Analysis of Accuracy and Response Stability of Artificial Intelligence Models in Answering Diagnostic, Therapeutic and Prognostic Questions on Dental Trauma
Songul Kilic, Ilke Doga SekerABSTRACT
This study comparatively evaluated accuracy and response stability of artificial intelligence (AI)‐models in answering diagnostic, therapeutic and prognostic questions related to dental trauma (DT), based on International Association of Dental Traumatology (IADT) guidelines. Fifty multiple‐choice questions derived from IADT guidelines were categorised into diagnostic ( n = 13), therapeutic ( n = 30) and prognostic ( n = 7) domains and administered to eight AI‐models once weekly over three consecutive weeks. Responses were coded as correct (1) or incorrect (0) and analysed.

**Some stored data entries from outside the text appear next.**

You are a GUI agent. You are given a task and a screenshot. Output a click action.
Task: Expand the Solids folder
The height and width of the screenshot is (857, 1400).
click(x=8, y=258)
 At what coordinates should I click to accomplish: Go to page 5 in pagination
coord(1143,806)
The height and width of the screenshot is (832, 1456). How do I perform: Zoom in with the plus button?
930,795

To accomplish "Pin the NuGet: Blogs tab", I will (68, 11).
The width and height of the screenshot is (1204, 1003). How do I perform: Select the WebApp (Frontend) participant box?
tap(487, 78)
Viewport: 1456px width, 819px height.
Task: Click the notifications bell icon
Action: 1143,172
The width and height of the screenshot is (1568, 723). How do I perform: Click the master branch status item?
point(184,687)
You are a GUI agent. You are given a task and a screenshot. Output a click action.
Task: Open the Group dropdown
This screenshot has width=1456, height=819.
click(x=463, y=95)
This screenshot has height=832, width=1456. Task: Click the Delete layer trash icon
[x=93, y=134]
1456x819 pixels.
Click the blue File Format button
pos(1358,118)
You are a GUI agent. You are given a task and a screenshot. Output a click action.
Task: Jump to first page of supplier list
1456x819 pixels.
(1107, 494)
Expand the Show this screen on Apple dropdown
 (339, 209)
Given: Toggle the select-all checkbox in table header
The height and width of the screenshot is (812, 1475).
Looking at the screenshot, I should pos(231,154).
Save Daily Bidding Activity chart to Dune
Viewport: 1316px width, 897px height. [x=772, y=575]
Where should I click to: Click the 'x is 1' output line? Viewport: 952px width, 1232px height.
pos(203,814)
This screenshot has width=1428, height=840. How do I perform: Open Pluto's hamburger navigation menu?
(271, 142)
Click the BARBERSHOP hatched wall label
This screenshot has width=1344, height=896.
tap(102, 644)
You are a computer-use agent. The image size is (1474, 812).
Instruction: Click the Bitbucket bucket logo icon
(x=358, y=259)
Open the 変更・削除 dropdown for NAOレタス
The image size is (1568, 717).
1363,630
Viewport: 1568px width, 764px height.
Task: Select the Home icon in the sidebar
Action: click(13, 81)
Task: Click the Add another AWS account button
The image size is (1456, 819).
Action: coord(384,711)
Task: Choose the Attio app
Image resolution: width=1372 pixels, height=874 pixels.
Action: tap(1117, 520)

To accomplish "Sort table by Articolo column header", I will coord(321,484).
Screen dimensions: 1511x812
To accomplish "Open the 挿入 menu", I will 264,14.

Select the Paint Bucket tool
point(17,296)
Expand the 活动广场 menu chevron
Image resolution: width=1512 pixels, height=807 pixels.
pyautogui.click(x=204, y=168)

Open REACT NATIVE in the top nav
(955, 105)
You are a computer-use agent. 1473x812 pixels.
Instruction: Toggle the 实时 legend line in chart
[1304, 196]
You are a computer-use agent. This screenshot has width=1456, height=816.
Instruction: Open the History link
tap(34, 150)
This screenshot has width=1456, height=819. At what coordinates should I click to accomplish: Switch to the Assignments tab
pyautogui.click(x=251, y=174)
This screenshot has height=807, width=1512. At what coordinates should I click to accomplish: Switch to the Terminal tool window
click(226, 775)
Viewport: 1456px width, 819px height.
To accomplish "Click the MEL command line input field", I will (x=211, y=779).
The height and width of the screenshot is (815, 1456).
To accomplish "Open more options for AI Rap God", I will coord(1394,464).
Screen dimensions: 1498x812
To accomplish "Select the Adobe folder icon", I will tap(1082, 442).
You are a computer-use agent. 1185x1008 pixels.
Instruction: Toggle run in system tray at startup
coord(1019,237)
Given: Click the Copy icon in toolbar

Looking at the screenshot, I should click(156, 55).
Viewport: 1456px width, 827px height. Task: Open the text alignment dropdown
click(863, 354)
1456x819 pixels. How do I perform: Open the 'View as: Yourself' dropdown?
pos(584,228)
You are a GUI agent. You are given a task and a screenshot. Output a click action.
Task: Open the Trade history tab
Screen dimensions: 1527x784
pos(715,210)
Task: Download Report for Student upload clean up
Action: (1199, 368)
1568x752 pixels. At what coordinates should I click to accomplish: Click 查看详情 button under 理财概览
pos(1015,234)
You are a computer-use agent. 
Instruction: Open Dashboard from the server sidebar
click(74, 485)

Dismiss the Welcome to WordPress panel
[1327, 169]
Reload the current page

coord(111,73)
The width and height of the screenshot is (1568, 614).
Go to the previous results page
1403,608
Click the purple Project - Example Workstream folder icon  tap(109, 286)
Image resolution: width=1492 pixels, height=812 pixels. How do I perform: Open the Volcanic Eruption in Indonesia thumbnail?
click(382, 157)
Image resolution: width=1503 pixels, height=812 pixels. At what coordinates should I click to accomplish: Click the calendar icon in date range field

Statistical significance was set at p < 0.05. Most models showed significant response stability, except ChatGPT‐4.5 ( κ = −0.007, p = 0.934). ChatGPT‐5 showed moderate agreement ( κ = 0.479, p < 0.05). Accuracy differed among models for therapeutic and overall questions ( p < 0.05), but not for diagnostic or prognostic domains ( p > 0.05). Model type significantly affected accuracy ( p = 0.001), whereas question category ( p = 0.259) and time ( p = 0.436) had no effect. AI models showed heterogeneous performance. High accuracy did not necessarily correspond to response stability, as observed for ChatGPT‐4.5, indicating that these systems should be used cautiously and only as supplementary tools within a structured multiple‐choice framework.